Since Graph Search was announced by Facebook, bloggers and digital nerds have been singing its praises and aggressively speculating on what other search engines/sites this new tool will take down (Google watch out! Yelp you’re going down! FourSquare don’t even think about it!). Through the buzz, I have remained cautious, and then I came across an article in Mashable that really piqued my skepticism. Mashable’s Emily Pace used Graph Search beta to find that people who Like Star Wars Like KFC, as well as Coca-Cola and McDonald’s.
In full disclosure, I love Star Wars (the first three films released, not so much the recent ones), but I am not that big a KFC fan. And even if I did like KFC, I probably wouldn’t Like it on Facebook. My realization of this made me aware that there are probably going to be a lot of gaps in the data and opinions people put out there, and therefore the data that Graph Search will have at its disposal. Obviously there are tons of Facebook users, and those users spend tons of time on the site, Like-ing all kinds of things. But that’s just it—you can Like just about anything—a post, a photo, a place, a book, an artist, etc.
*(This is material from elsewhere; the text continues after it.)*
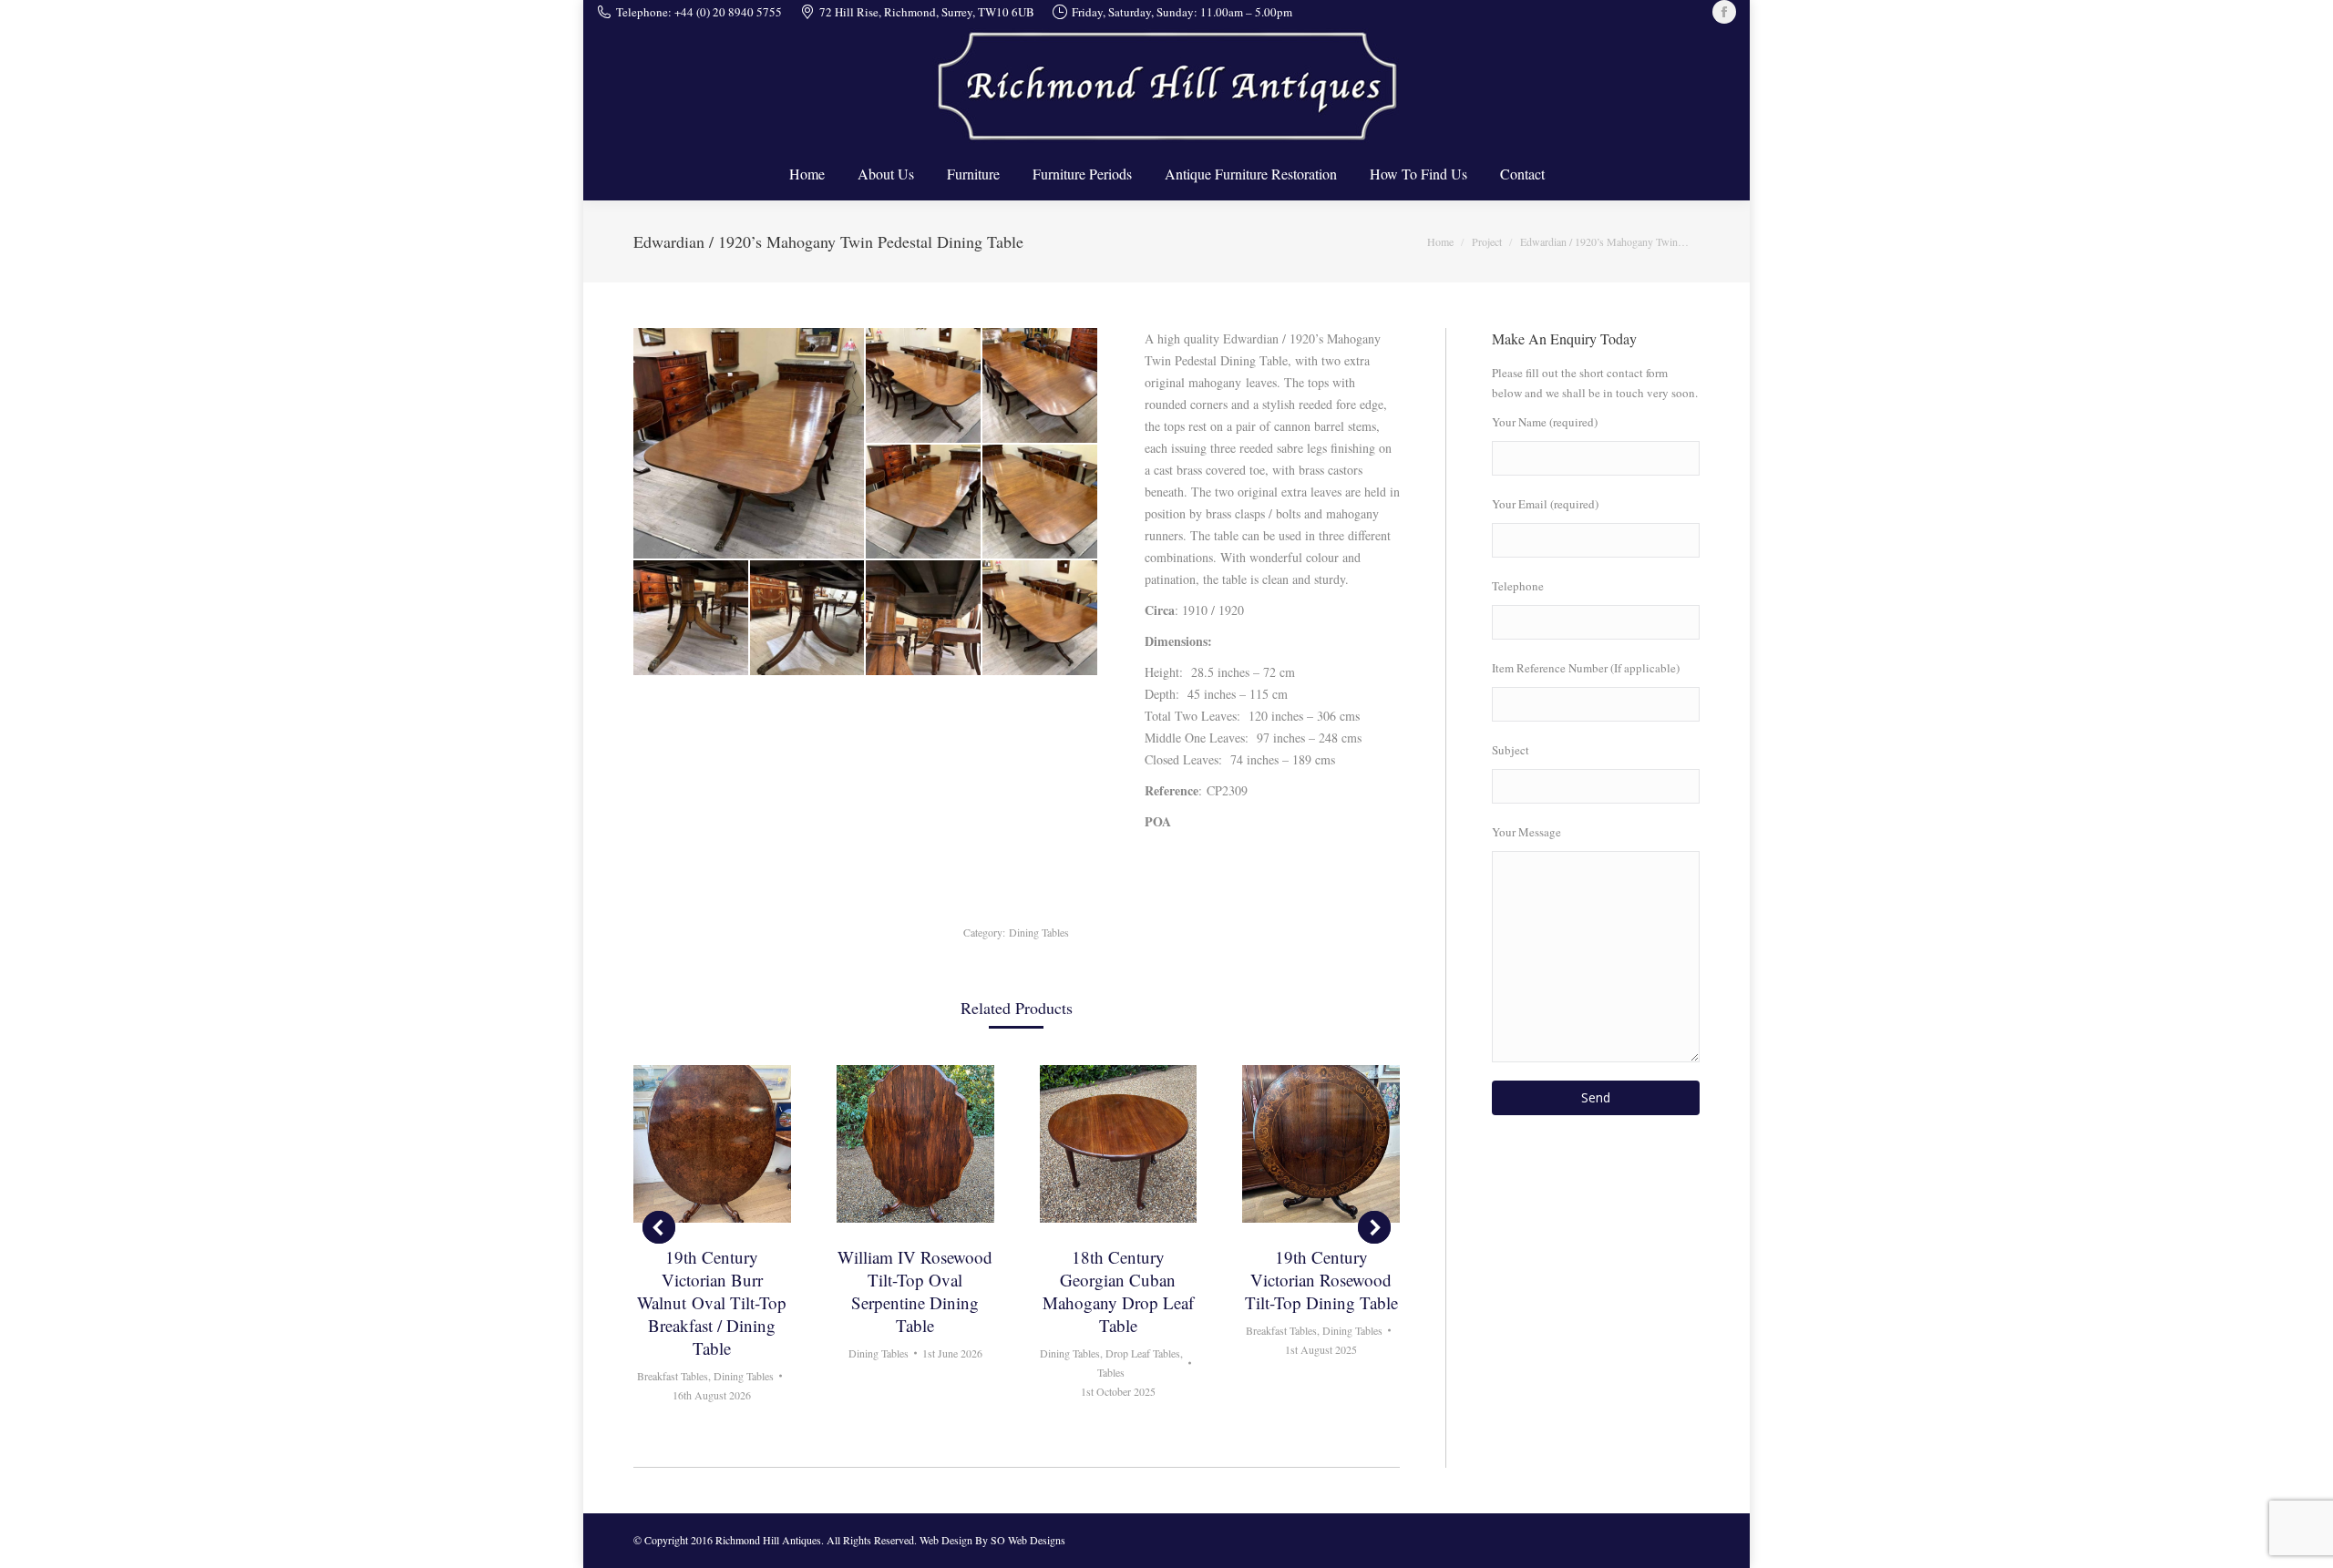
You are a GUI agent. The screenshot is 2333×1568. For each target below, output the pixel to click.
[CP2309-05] (1040, 503)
People in DC, for example, are much more likely to Like a bunch of non-profits and causes than folks from elsewhere just based on our surroundings. It doesn’t mean we care about certain restaurants or clothing lines any less, but this self-selection and self-reporting of Likes could very possibly skew the data that Graph Search turns up in any given query.
Graph Search focuses on answering questions based on a set audience (defined both by your friends and their friends as well as the privacy settings preventing or allowing sharing), which may or may not be relevant to you in terms of demographics, taste, or location. Between the limited access of data for answering questions and the strong possibility that there are missing variables (I don’t Like everything on Facebook that I like), Graph Search really shouldn’t be lauded as the coolest thing—the rival of Google, the challenger to Yelp.
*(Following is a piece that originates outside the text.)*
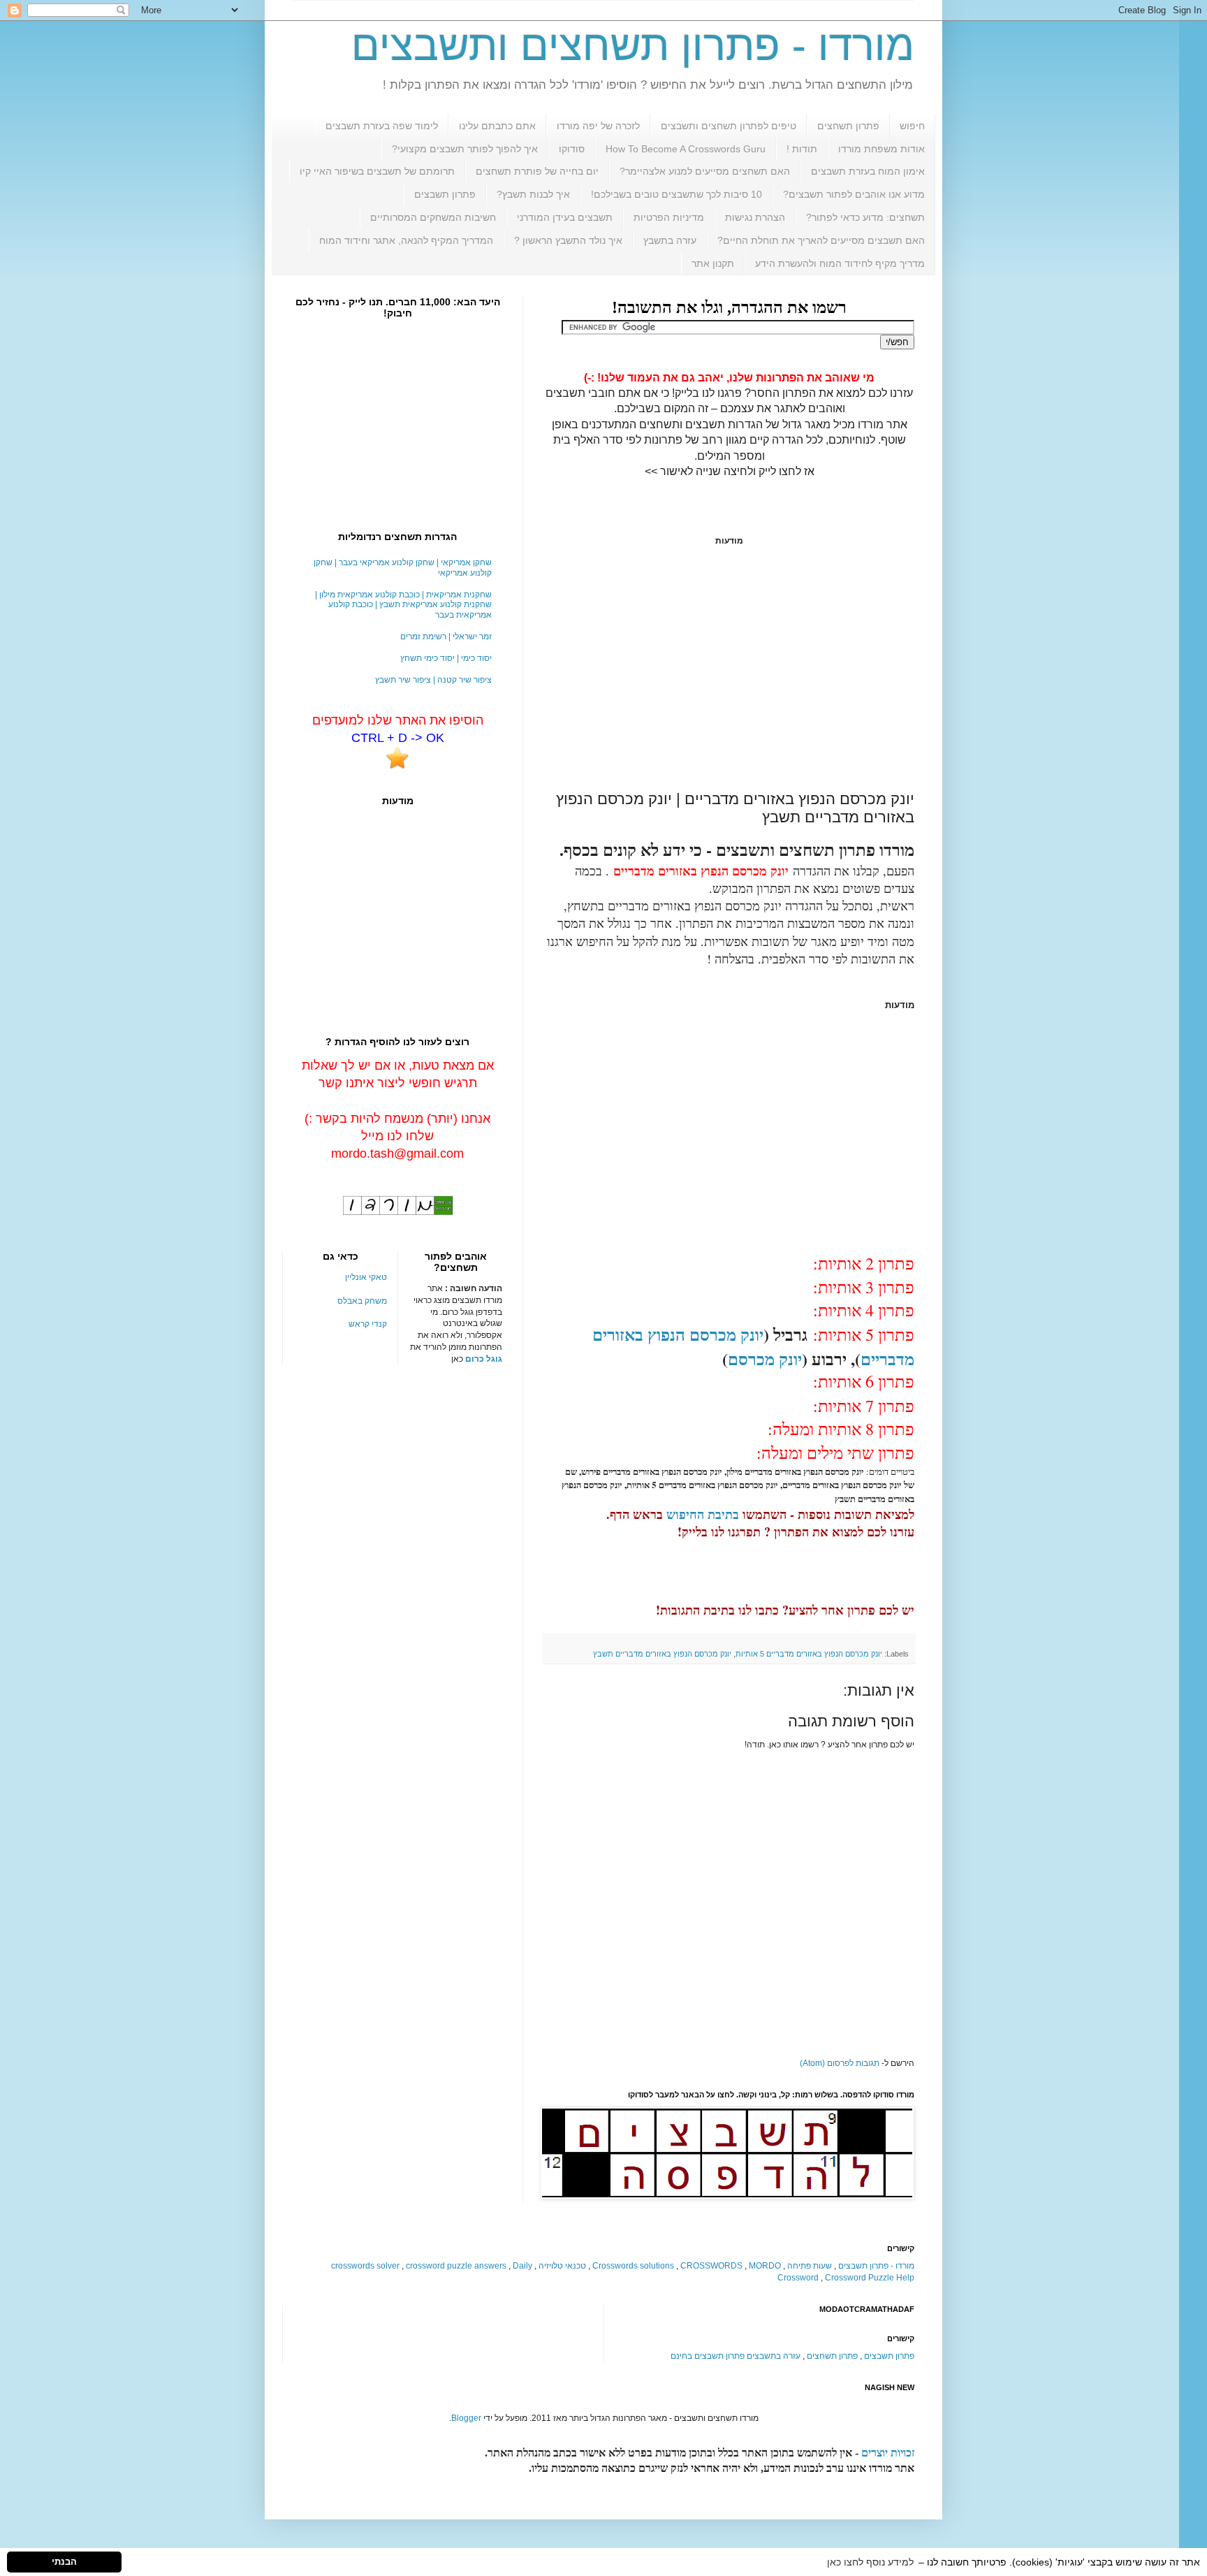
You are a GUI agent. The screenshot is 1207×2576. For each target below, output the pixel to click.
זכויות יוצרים (887, 2453)
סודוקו (572, 148)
Yes, Graph Search could eventually become an amazing way to study consumers and their behaviors to better target them through their interests and Likes, and it could even help guide individual users to donate to certain charities, find the best restaurants, or figure out where to stay while on vacation. But in the meantime, the lack of fully fleshed out data on user interests and experiences limits the utility of this new search tool, and this is something that brands and consumers should take into consideration. So perhaps this is the next question to pose: will Facebook users engage in additional “Like-ing” behavior in order to better inform their friends, contacts, and brands about their preferences? Or will users develop “Like-fatigue” rendering their information less than helpful?